'''
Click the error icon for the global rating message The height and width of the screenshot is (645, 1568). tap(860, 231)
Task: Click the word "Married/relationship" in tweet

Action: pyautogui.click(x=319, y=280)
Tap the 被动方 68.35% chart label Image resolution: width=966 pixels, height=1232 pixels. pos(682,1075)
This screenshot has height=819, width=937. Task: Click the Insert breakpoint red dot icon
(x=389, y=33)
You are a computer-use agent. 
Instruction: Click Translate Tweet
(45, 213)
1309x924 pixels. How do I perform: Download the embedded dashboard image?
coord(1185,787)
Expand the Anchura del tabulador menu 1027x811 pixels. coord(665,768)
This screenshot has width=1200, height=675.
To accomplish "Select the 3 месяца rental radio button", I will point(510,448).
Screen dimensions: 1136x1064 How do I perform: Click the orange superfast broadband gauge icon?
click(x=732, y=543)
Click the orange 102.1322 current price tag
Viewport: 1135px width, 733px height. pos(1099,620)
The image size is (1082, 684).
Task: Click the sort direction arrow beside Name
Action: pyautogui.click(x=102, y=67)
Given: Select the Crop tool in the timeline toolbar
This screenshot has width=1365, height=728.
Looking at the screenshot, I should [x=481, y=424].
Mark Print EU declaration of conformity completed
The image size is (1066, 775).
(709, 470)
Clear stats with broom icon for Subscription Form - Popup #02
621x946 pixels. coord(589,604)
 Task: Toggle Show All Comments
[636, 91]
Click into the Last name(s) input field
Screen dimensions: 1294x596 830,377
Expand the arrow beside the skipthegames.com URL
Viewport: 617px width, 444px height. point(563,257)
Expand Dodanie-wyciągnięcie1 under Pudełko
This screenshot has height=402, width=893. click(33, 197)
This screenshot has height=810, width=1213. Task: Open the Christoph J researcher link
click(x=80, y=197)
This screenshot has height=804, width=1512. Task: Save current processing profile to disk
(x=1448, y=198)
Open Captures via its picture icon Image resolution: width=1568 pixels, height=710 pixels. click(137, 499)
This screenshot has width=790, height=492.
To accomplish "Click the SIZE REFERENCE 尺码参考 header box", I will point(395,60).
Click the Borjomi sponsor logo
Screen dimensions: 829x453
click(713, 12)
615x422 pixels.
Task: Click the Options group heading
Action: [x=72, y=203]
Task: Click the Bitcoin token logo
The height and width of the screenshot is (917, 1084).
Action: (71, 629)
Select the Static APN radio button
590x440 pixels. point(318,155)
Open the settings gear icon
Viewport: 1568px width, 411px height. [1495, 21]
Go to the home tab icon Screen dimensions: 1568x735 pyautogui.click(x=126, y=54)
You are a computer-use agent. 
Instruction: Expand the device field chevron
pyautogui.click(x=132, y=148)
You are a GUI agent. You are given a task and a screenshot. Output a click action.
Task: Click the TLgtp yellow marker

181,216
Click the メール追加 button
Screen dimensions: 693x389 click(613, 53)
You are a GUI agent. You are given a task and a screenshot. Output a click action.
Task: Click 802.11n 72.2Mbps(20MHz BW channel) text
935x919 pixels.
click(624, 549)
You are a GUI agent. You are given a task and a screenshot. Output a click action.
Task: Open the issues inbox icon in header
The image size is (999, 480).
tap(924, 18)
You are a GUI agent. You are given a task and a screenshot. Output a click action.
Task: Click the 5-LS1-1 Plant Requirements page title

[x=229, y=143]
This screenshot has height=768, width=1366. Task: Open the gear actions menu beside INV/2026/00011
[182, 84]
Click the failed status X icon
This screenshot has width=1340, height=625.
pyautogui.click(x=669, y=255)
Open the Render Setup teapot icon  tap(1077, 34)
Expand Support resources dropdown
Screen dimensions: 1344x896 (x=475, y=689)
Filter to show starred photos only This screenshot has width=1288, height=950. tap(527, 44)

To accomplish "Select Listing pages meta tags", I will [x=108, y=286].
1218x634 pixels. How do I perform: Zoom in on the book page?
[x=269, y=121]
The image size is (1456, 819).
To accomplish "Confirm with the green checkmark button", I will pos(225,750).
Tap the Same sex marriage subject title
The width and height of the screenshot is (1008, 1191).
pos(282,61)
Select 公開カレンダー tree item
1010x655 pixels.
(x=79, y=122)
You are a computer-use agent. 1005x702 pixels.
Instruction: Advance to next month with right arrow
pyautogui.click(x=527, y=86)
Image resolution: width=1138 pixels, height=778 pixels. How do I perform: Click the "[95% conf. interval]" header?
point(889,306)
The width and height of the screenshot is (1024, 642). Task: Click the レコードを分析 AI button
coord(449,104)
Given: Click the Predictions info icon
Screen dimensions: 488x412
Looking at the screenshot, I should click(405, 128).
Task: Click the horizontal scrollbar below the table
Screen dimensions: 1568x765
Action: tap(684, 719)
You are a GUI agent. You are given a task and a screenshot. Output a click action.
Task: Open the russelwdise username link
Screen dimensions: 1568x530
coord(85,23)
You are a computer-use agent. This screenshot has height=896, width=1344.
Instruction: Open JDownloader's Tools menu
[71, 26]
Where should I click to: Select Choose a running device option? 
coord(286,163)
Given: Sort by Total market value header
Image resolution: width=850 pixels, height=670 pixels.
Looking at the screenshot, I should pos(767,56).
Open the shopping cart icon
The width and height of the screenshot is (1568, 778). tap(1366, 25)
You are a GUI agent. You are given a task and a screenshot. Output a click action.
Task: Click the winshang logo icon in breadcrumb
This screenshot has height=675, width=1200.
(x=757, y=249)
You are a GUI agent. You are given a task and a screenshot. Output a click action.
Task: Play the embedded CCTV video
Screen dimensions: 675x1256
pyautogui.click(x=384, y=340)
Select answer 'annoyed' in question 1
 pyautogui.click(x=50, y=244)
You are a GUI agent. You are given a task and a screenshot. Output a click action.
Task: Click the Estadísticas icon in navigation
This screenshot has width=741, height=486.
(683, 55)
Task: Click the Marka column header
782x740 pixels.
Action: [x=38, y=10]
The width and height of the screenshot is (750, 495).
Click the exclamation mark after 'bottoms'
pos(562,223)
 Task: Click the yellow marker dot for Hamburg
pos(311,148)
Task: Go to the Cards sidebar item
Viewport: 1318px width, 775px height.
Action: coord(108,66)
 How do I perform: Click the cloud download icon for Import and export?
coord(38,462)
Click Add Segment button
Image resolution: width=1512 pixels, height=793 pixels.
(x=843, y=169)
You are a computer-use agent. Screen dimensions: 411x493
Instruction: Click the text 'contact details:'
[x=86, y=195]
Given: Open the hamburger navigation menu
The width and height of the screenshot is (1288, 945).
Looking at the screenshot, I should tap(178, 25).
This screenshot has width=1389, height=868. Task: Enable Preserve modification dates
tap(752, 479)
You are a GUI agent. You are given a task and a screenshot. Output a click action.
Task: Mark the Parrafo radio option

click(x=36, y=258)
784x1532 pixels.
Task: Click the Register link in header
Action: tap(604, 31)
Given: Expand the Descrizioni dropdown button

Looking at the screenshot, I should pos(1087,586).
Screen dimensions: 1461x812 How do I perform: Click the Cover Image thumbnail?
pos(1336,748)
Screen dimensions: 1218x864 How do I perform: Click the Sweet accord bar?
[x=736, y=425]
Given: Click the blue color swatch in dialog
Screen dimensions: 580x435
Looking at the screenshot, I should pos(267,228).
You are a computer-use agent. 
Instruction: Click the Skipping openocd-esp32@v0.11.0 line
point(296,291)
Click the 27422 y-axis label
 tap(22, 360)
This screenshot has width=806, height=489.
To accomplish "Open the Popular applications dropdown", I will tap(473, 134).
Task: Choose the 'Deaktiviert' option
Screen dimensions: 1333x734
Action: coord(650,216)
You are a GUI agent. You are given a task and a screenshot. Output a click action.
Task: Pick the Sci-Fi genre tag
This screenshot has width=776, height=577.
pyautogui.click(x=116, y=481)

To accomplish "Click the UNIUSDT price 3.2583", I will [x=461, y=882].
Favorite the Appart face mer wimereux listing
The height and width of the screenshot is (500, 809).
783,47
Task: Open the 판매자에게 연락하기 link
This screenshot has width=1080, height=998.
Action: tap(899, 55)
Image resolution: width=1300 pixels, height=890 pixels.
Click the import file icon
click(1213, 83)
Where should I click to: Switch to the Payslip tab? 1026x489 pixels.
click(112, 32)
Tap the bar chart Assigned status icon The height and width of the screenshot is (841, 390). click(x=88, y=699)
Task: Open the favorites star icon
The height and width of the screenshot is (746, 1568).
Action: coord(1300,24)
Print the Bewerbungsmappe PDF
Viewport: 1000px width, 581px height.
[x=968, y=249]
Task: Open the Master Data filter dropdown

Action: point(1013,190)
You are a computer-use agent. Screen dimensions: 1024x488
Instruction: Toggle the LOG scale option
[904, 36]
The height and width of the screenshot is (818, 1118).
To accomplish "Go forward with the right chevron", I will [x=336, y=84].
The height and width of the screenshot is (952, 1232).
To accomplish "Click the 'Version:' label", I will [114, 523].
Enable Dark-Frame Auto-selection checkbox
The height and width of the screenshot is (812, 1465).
'''
Requirement: Pick out each line in the material containing "chart".

Solution for this problem:
Tap the 被动方 68.35% chart label Image resolution: width=966 pixels, height=1232 pixels. pos(682,1075)
Tap the bar chart Assigned status icon The height and width of the screenshot is (841, 390). click(x=88, y=699)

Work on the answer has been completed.